Pls feel free to forward the link to anyone who might be interested, we are open to all ages for this social


----------



## Steff (Feb 11, 2010)

Shelb1uk said:


> Hi all...the info for the Circle D 2 year is here...thank you to Tim @ Shoot Up or Put Up for allowing me to be so techy ;0) x
> 
> http://www.shootuporputup.co.uk/files/TheBash.pdf
> 
> Pls feel free to forward the link to anyone who might be interested, we are open to all ages for this social



wow great design work there cheers Shell for putting that up x


----------



## SacredHeart (Feb 11, 2010)

AH! I have found a fare for under ?25.00! I'll check out my bank balance when i get home, but I might be able to come!


----------



## Shelb1uk (Feb 18, 2010)

That's great Becky 

woohoo....hope a fair few DS ppl can make it


----------



## Sugarbum (Feb 18, 2010)

Shelb1uk said:


> That's great Becky
> 
> woohoo....hope a fair few DS ppl can make it



Can someone break me out of work? I am confined until 6ish, could make it to town for 7ish but will people be heading off by then?

Would be nice to see you guys again


----------



## Northerner (Feb 18, 2010)

Shelb1uk said:


> That's great Becky
> 
> woohoo....hope a fair few DS ppl can make it



Shelley, I plugged Circle D and the meet on the radio programme


----------



## Shelb1uk (Feb 19, 2010)

I am planning to be there allll day and maybe a bit of a night out so that's fine Lou...play the diabetes card and tell em you have to go home 

Ahh wow thanks Northe you are a legend once again!!!

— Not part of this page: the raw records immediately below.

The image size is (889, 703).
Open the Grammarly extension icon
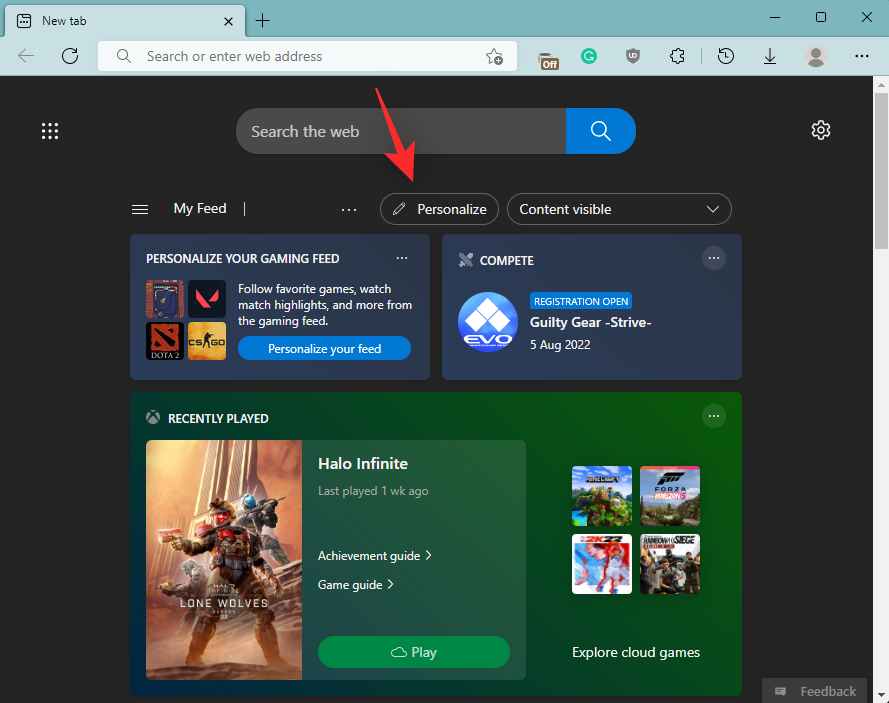tap(589, 56)
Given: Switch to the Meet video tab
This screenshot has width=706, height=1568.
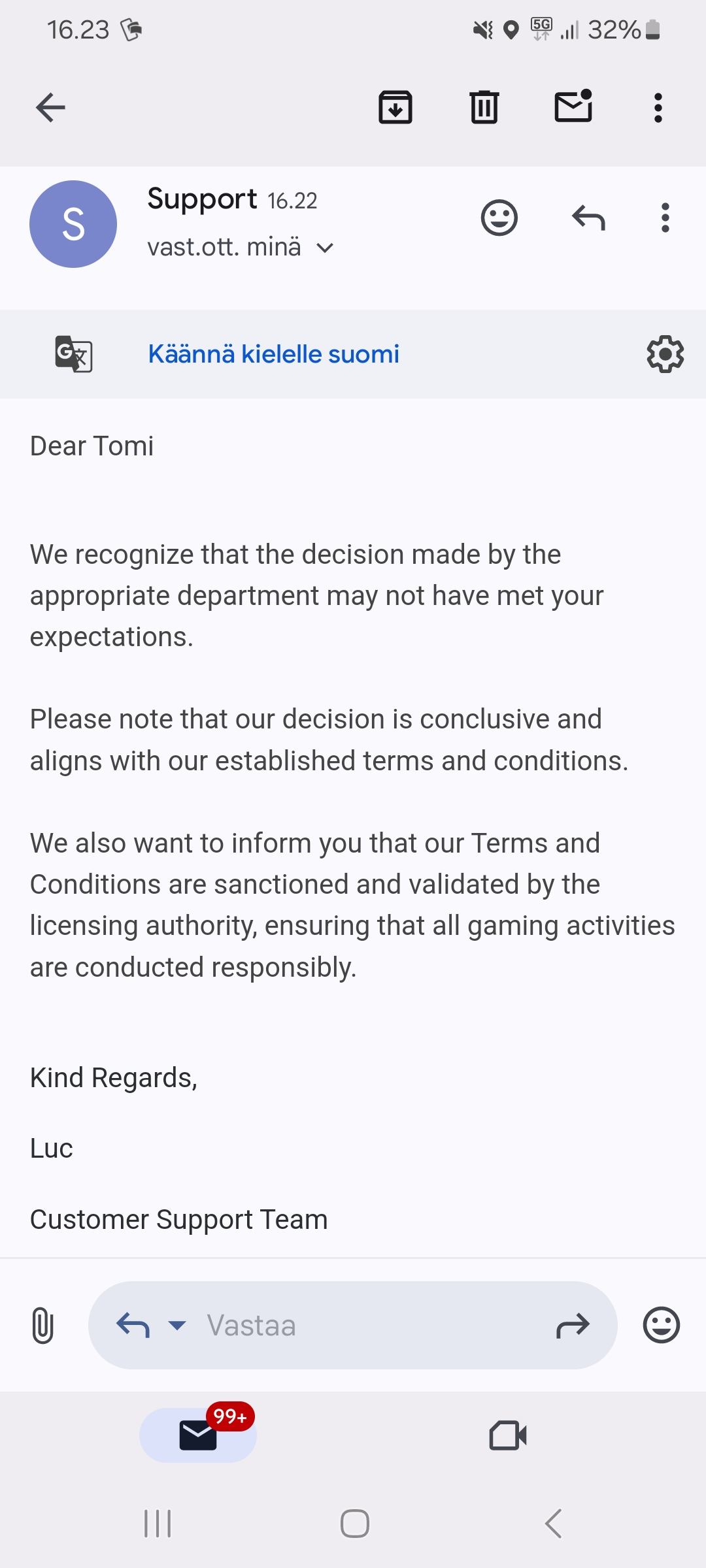Looking at the screenshot, I should point(508,1435).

Am getting excited now not long to go!!! x


----------



## PhilT (Feb 19, 2010)

Sugarbum said:


> Can someone break me out of work? I am confined until 6ish, could make it to town for 7ish but will people be heading off by then?
> 
> Would be nice to see you guys again


 
We'll form an escape commitee and get you out Lou


----------



## sofaraway (Feb 19, 2010)

Lou I am on season 4 of prison break i'm sure I can come up with something!


----------



## aymes (Feb 19, 2010)

I can still 'til whenever so if there's some sort of night out activity going on I'm there!


----------



## sofaraway (Feb 19, 2010)

Are you staying in London Aymes or will you have to travel back? I'm sure I will be out fairly late too


----------



## Shelb1uk (Feb 19, 2010)

woohoo lets party ppl :0) xxx


----------



## aymes (Feb 19, 2010)

sofaraway said:


> Are you staying in London Aymes or will you have to travel back? I'm sure I will be out fairly late too



Think I'll stay over, have to work in London on the Monday and Tuesday so will probably be staying with a friend for the weekend rather than having to do the journey too much!


----------



## Steff (Feb 26, 2010)

My mum in law wants to come along with me.


----------



## Shelb1uk (Feb 28, 2010)

Heheh the more the merrier steff, just depends on your relationship with you m.i.l, i.e. do you want her to come?!!?!?


----------



## Steff (Feb 28, 2010)

Shelb1uk said:


> Heheh the more the merrier steff, just depends on your relationship with you m.i.l, i.e. do you want her to come?!!?!?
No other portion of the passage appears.